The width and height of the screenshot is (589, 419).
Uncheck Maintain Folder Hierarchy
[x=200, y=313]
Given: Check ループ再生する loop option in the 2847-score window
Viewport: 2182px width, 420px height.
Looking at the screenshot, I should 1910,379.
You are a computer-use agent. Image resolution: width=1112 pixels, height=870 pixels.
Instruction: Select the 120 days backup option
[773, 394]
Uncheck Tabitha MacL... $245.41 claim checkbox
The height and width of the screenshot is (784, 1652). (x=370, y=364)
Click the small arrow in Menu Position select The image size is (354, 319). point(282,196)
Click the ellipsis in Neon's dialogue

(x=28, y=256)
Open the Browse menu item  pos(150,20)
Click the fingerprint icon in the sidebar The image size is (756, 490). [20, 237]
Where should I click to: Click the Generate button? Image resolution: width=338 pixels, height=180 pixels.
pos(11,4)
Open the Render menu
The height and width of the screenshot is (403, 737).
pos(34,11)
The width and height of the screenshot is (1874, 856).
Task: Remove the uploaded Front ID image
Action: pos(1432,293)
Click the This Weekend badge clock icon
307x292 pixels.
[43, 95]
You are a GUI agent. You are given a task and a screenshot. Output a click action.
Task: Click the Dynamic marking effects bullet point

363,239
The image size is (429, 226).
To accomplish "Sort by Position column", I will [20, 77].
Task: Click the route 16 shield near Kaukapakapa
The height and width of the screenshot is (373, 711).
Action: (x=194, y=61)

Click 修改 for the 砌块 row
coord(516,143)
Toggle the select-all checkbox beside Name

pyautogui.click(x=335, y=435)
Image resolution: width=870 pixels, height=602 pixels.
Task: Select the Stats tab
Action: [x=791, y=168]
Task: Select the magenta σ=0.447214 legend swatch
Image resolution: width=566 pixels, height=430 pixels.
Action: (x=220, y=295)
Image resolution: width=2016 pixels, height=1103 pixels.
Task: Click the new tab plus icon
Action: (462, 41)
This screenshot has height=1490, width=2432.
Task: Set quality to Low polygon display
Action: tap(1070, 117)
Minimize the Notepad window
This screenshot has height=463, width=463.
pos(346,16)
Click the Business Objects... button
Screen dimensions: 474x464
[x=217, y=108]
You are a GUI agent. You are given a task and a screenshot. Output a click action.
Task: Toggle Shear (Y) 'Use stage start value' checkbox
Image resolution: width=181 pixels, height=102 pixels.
--------------------------------------------------
# What you should do:
Set down the lines above exactly as written. Begin at the line containing "Task: Toggle Shear" and stop after the last line.

# Result below:
Task: Toggle Shear (Y) 'Use stage start value' checkbox
Image resolution: width=181 pixels, height=102 pixels.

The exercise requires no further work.